**About this exercise:**
Nothing but the exact text of the entries should appear in your answer; pictures stay out.

**Input data:**
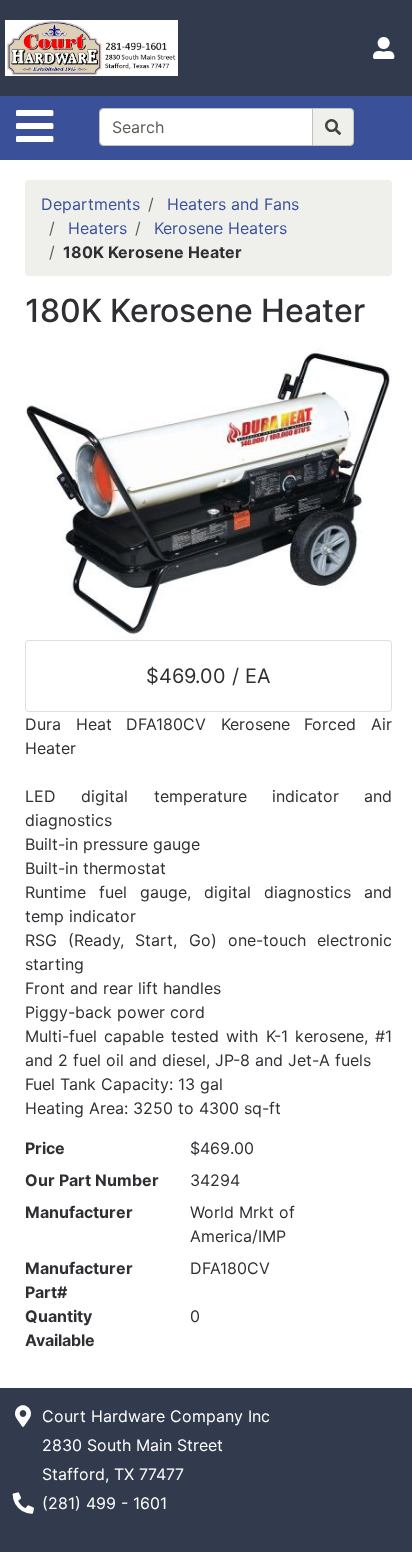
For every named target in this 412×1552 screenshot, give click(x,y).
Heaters (97, 228)
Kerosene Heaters (220, 228)
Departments (90, 204)
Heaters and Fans (233, 204)
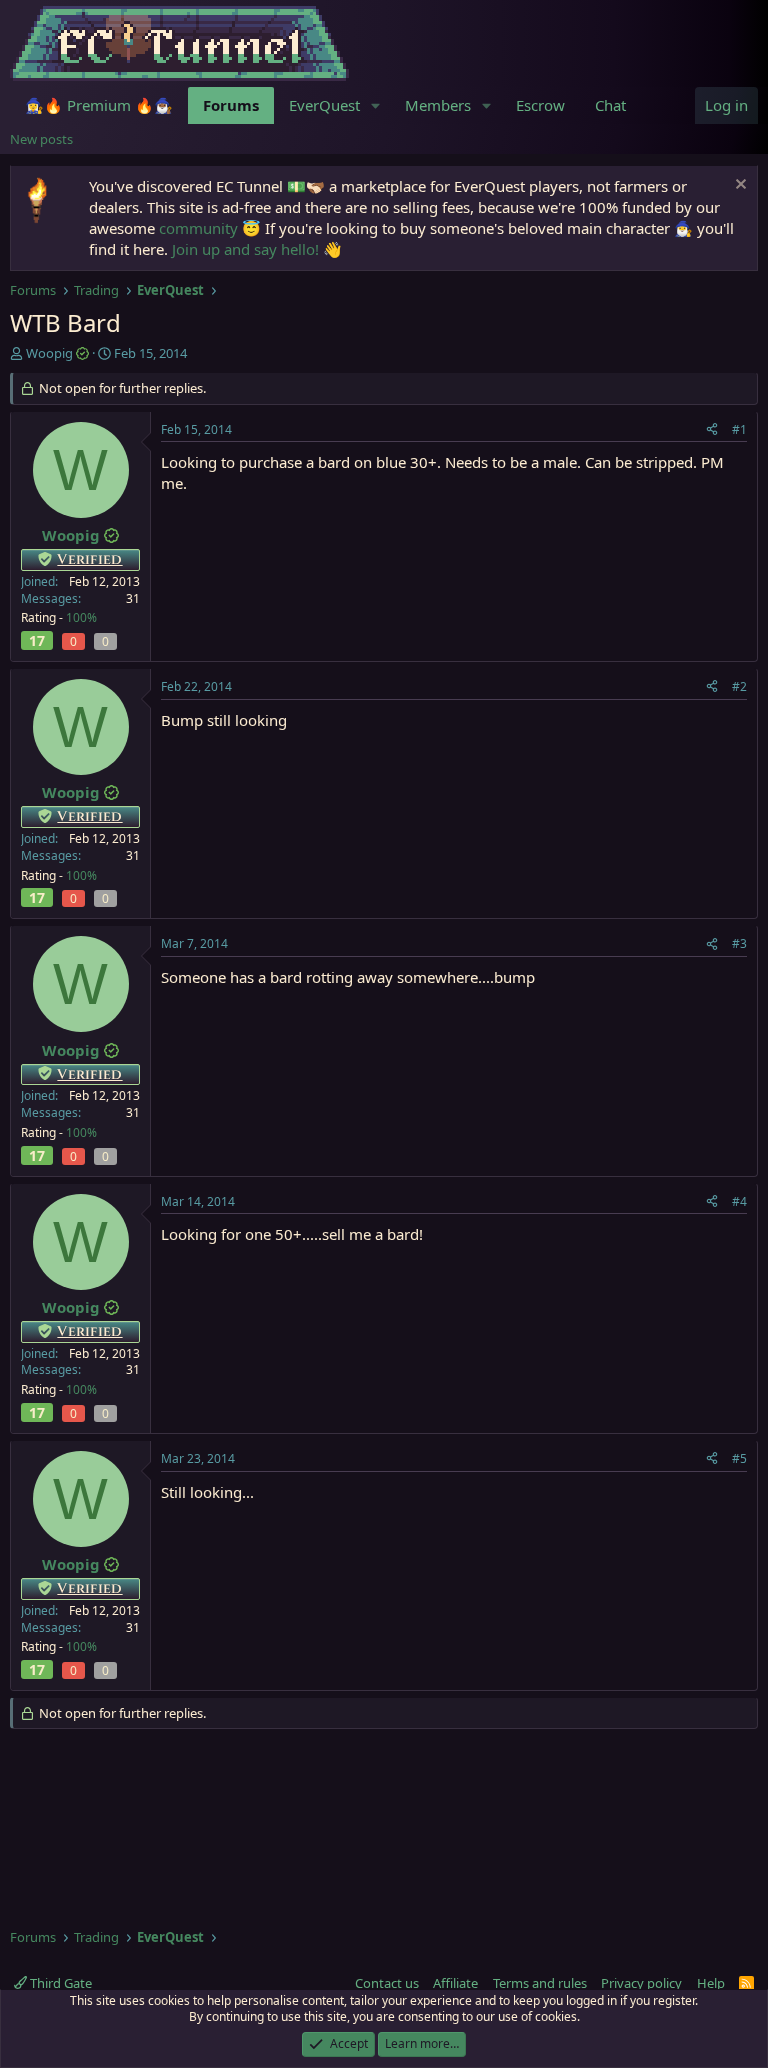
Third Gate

**Solution to this task:**
For every named target in this 412×1552 screenshot, give click(x,y).
Heaters (97, 228)
Kerosene Heaters (220, 228)
Departments (90, 204)
Heaters and Fans (233, 204)
Third Gate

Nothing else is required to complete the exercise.